HuggingFace provides pre-trained models, fine-tuning scripts, and development APIs that make the process of creating and discovering LLMs easier. Model Garden supports all Text Generation Inference supported models in HuggingFace.
Deployment options
You can deploy the Text Generation Inference supported models in either Vertex AI or Google Kubernetes Engine (GKE). To deploy a Hugging Face text generation model, go to Model Garden and click Deploy from Hugging Face.
Deploy in Vertex AI
Vertex AI offers a managed platform for building and scaling machine learning projects without in-house MLOps expertise. You can use Vertex AI as the downstream application that serves the Hugging Face models. We recommend using Vertex AI if you want end-to-end MLOps capabilities, value-added ML features, and a serverless experience for streamlined development.

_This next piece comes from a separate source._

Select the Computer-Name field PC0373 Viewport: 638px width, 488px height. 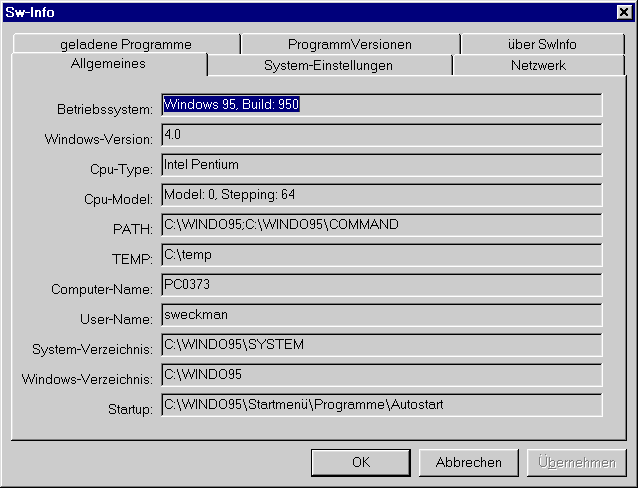381,285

To get started, see the following examples:
- Some models have detailed model cards and verified deployment settings, such as google/gemma-7b-it, meta-llama/Llama-2-7b-chat-hf, and mistralai/Mistral-7B-v0.1).
- Some models have verified deployment settings, but no detailed model cards, such as NousResearch/Genstruct-7B.

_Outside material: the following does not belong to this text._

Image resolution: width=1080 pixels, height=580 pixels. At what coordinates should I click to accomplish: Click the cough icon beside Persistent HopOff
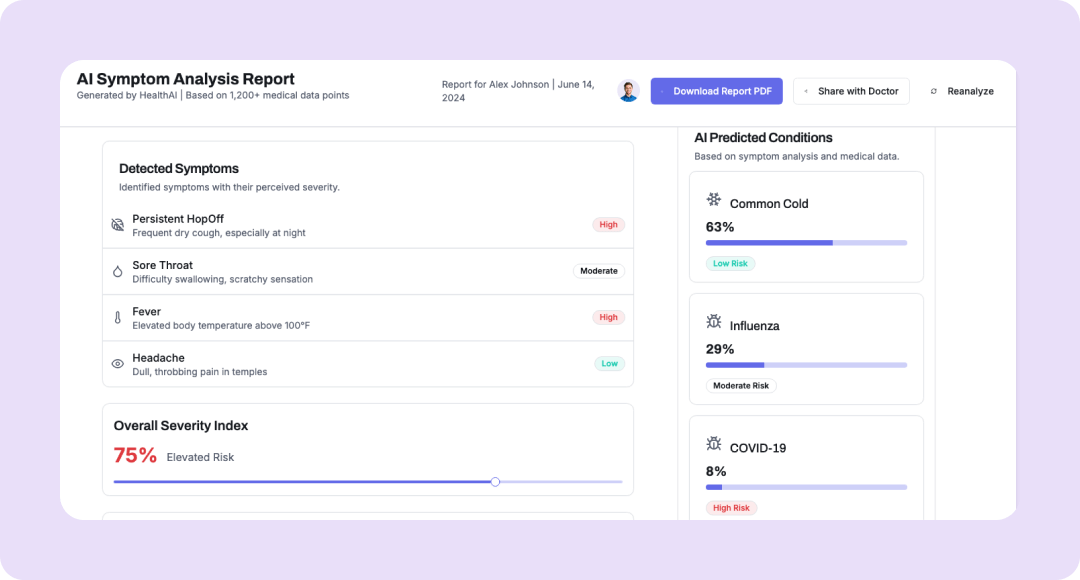(x=117, y=225)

- Some models have unverified deployment settings which were calculated automatically, such as ai4bharat/Airavata.
Deploy in GKE
Google Kubernetes Engine (GKE) is the Google Cloud solution for managed Kubernetes that provides scalability, security, resilience, and cost effectiveness. We recommend this option if you have existing Kubernetes investments, your organization has in-house MLOps expertise, or if you need granular control over complex AI/ML workloads with unique security, data pipeline, and resource management requirements.
To get started, see the following examples:
- Some models have detailed model cards and verified deployment settings, such as google/gemma-7b-it, meta-llama/Llama-2-7b-chat-hf, and mistralai/Mistral-7B-v0.1).
- Some models have verified deployment settings, but no detailed model cards, such as NousResearch/Genstruct-7B.